I have an application (TIBCO Spotfire,which is using Tomcat as server) running on an AWS Windows Instance (Windows Server 2012 R2). I have pointed my application URL to one of my domain hosted on Cloudflare. Now, I’m trying to achieve SSL connection in Full Strict mode.
I have installed origin ca certificate in Tomcat, but while visiting the URL for my application, I’m getting an error message saying Error - 521. Web server down. I have whitelisted the Cloudflare’s IP and I can access this URL,if I enabled self signed certificate and change SSL mode to Full instead of Full Strict.
Today, I tested this on one of my test domains and getting 521 error, even on SSL Full mode with origin CA certificate. But this is working well,if I’m using self-signed certificate. So, I think, the issue could be something with certificate installation. My domain is reports.s2sacademy.co.uk.
Basically, I have generated two files as part of origin ca certificates- .p7b and .key.
I went through the installation steps provided but no where, it is mentioning about making use of .key file. The steps I followed during certificate installation is as below:
Created keystore as follows:
C:\tibco\tss\10.4.0\jdk\bin\keytool -genkey -alias s2sacademy.co.uk -keyalg RSA -keysize 2048 -keystore report.s2sacademy.co.uk.jks
Tried to import certificate as below, but returned an error:
Could you please let me know the detailed steps? The documentation provided my Cloudflare is not much helpful here. Please let me know how to import or resolve any format errors,in a step by step manner? Do we need to make use of .key file or only .pem/.p7b file is enough?

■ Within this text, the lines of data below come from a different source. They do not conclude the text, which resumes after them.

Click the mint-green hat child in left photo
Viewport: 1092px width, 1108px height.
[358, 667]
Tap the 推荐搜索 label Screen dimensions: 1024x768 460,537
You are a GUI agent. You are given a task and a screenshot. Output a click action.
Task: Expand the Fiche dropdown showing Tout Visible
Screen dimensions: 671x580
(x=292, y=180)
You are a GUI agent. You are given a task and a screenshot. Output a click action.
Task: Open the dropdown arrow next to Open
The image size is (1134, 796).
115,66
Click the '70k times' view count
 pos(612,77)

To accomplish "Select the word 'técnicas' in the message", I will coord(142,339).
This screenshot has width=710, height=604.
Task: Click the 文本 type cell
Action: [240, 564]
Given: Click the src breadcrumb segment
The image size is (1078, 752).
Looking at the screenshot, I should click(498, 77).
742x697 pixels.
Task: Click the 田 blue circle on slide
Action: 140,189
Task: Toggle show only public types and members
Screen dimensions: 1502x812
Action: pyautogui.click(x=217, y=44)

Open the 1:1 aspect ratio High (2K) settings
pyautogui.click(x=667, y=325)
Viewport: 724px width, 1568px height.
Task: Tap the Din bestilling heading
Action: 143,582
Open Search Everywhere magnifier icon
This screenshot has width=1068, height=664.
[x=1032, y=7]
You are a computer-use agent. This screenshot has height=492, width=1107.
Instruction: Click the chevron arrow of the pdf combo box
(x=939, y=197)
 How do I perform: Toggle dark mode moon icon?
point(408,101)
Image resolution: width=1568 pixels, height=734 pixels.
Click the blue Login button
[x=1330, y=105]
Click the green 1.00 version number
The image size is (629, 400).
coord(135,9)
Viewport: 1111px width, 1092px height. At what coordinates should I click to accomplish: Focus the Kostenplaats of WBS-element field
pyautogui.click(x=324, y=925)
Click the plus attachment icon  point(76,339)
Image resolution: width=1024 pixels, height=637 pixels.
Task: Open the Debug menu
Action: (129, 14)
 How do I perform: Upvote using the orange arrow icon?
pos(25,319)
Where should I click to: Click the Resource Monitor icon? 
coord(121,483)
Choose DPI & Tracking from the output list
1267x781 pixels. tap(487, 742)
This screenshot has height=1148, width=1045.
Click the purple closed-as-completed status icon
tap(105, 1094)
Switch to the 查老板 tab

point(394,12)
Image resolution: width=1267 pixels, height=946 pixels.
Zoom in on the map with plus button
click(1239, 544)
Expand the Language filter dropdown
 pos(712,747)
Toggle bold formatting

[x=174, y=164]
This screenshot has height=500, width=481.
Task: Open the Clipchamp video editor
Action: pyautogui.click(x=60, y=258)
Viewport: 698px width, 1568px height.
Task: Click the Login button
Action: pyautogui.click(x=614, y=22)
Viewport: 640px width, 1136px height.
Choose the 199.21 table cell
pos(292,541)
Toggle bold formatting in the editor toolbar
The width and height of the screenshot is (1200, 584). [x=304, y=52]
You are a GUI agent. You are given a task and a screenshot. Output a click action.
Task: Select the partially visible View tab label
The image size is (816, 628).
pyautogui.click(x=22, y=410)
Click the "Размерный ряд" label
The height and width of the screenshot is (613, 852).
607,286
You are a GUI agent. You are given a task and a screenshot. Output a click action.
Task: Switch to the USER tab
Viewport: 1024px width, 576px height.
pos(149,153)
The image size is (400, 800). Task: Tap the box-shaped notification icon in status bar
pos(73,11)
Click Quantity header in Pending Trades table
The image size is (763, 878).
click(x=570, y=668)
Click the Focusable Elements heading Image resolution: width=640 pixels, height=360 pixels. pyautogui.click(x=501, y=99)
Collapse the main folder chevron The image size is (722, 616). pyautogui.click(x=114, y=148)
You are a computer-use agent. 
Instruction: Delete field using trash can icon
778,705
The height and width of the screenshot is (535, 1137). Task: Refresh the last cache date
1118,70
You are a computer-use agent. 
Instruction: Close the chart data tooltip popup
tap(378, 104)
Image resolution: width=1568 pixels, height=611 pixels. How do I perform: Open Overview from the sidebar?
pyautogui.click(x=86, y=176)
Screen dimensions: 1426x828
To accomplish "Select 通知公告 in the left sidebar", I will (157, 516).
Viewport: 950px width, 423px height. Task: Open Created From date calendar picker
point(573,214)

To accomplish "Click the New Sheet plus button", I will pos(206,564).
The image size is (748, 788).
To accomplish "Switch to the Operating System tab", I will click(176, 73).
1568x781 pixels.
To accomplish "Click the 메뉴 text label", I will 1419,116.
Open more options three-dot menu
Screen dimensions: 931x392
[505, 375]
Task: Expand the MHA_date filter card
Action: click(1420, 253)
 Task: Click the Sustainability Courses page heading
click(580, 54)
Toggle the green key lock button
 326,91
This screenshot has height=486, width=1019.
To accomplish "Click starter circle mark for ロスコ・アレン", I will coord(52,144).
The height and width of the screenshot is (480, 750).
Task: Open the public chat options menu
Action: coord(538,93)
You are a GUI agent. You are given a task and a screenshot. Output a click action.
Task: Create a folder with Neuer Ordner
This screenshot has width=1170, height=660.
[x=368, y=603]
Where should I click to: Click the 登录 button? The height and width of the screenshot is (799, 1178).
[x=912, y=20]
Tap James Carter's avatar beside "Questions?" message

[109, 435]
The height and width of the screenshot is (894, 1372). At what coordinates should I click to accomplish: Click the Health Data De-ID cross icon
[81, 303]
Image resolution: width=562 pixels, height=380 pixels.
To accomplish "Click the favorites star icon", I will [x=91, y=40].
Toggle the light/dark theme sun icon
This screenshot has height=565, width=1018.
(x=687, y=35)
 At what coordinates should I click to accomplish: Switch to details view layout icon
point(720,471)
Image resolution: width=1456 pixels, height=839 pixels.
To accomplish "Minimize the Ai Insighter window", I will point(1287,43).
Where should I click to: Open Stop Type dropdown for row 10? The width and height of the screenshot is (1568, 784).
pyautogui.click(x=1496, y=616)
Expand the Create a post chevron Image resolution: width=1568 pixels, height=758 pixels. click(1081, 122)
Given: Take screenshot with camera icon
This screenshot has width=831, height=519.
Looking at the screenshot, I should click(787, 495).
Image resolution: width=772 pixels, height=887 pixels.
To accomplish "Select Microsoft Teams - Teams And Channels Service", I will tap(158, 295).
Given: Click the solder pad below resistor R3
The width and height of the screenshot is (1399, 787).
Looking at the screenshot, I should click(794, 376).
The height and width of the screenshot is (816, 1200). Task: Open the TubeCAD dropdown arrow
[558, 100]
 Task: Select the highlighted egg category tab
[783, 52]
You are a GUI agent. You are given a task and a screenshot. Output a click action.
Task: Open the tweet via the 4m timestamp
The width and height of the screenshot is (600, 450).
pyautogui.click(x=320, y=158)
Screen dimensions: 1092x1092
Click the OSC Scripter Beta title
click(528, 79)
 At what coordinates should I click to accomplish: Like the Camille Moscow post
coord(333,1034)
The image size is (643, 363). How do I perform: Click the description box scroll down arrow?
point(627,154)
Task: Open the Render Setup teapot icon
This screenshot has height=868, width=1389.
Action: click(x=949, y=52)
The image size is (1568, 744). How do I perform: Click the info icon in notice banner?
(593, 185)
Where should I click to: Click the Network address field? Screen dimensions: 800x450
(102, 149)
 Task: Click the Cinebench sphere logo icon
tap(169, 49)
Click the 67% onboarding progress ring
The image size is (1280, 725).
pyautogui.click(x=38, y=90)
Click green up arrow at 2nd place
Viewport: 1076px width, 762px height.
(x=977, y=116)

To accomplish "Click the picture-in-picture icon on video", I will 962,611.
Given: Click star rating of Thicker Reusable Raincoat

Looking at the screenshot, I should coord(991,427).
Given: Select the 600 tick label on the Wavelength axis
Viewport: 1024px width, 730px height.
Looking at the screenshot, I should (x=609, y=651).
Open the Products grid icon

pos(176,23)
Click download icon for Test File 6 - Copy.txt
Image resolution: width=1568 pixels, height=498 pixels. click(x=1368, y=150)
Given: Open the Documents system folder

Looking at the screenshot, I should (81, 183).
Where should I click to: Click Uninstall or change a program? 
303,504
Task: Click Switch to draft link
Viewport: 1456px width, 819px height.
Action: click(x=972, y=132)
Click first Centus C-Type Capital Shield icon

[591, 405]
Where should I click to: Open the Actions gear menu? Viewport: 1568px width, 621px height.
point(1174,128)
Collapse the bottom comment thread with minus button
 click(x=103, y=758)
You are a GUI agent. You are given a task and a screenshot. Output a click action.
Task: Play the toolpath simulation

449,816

Also, I’m not sure if server is actually not reachable, because if I’m using a self-signed certificate and SSL is in Full mode instead of Full Strict, I’m able to access the server.
I have already contacted vendor, but they are asking me to contact Cloudflare, as this is Cloudflare certificate. May I know, how usually the certificates should be installed? Do we need to make use of .key file provided by Cloudflare while generating Origin CA certificate. Also, some documents mention about intermediate certificates? from where can I find that?
Well, there is nothing running on that address. Neither HTTP nor HTTPS.
That is rather irrelevant in this case I am afraid. A certificate is a certificate and your vendor should assist you in importing it. There are three different formats which Cloudflare offers, PEM, DER and PKCS7. If one of that is supported by our software you should choose that format. Otherwise you will have to convert it first.
Basically, my application is hosted on an AWS instance and the instance might not be running while you were trying. I just started the instance. Could you please try again?
Regarding the certificates, could you please provide me a basic understanding on how to install certificates. Do we always need to supply .key file for certificate installation or only .pem file is enough? Also, any intermediate certificates are required?
I checked the certificate provided by Cloudflare in the below tool and it is indicating that this requires some intermediate certificate. Please let me know where can I find this intermediate certificate and please share the steps for installing this.
Or are you saying it is running fine when you have your self-signed certificate, but currently not running at all because you dont have a valid certificate? That would be a completely different issue then and the 521 wouldnt be a surprise of course.
However the issue then is not to fix the 521, but to configure your server properly to accept the certificate. Which, again, brings us back to your vendor
I presume the .key file will be your private key. If it is, you will need to configure this on your server, so that it can properly access it. Again, this rather is a question for your software vendor.